Marc-Vivien Foé : naissance d’une légende

Comme nombre de nos lecteurs, l’écrivain d’art Nicolas Bissek rend un hommage appuyé au footballeur camerounais disparu le 26 juin.

Publié le 21 juillet 2003 Lecture : 3 minutes.

Une mort en direct devant des millions de téléspectateurs transis, un stade Marc-Vivien-Foé à Lyon à l’initiative du maire Gérard Colomb, un trophée Marc-Vivien-Foé créé par la Fifa, un complexe sportif Marc-Vivien-Foé en construction à la périphérie de Yaoundé, des matchs de charité et une Fondation Marc-Vivien-Foé à Manchester au profit de la veuve et des enfants, une presse internationale unanime, le monde entier en émoi, un Cameroun prostré et inconsolable, une messe solennelle à Lyon concélébrée par l’archevêque de la ville Mgr Philippe Barbarin, deux évêques et douze prêtres, et des interrogations insolubles : voilà planté le décor d’une légende inédite en Afrique qui ne manquera pas d’enfler au fil des décennies. L’émotion suscitée par le départ subit de ce prince du ballon rond n’a d’égale que celle générée par la mort de lady Diana Spencer, princesse de Galles, autre figure emblématique de l’humanitaire, trop tôt disparue en août 1998.

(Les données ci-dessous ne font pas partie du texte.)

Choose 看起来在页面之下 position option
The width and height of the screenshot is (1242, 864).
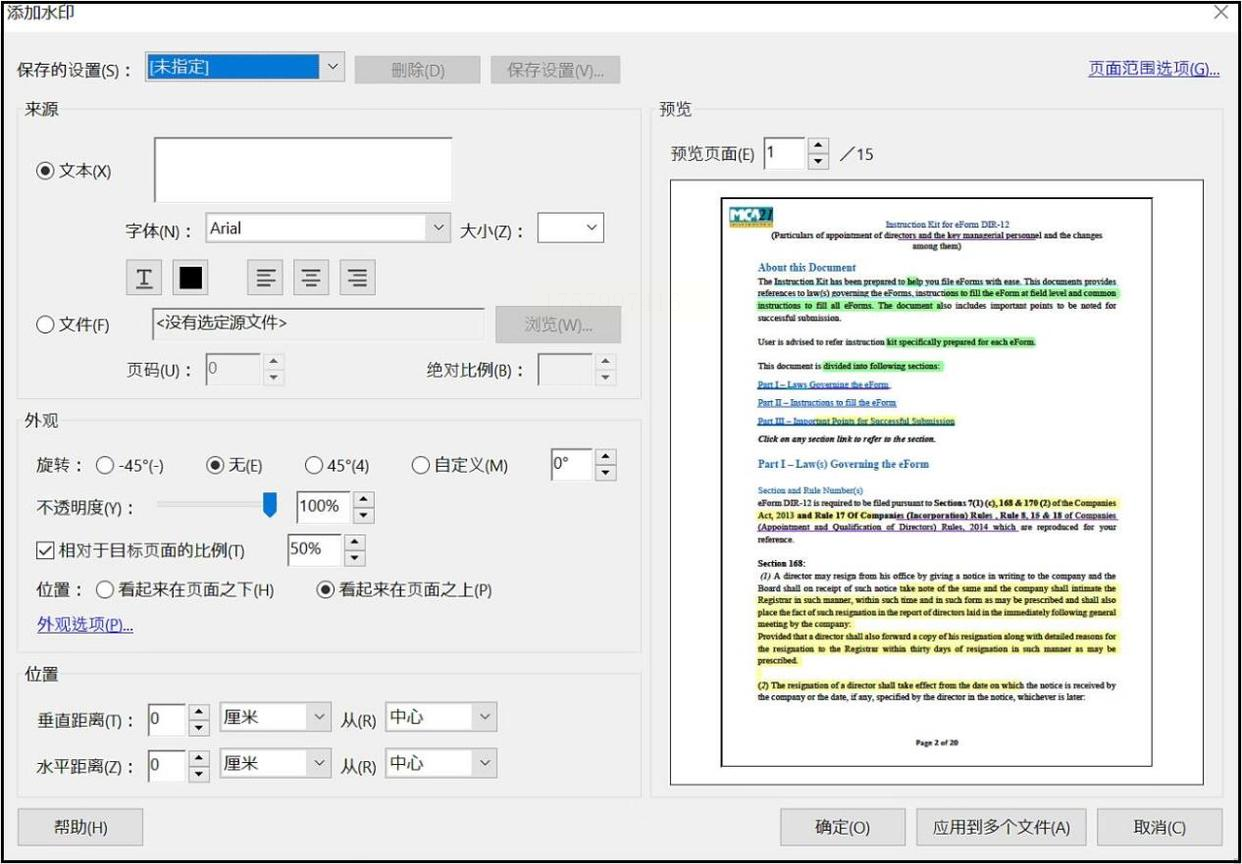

Nous assistons aujourd’hui au final spectaculaire d’un personnage parti de rien, qui s’est inventé tout à trac un destin d’exception. Ce gaillard de 28 ans, 1,94 m et 90 kg dont la sagesse du terroir et la sympathie éclatante, le charme et la générosité débordante, l’agilité et le talent au gazon, valent bien des doctorats, laisse un souvenir à la fois édifiant et attachant. Le flot nourri de badauds en pleurs dans un quartier quadrillé par les forces de l’ordre à Lyon le jour de la messe solennelle l’atteste. De Garoua à Yaoundé, au Cameroun, il est de toutes les campagnes et aligne les trophées scolaires et nationaux. De Lens à Lyon, en France, et de West Ham à Manchester, en Angleterre, il accumule les titres.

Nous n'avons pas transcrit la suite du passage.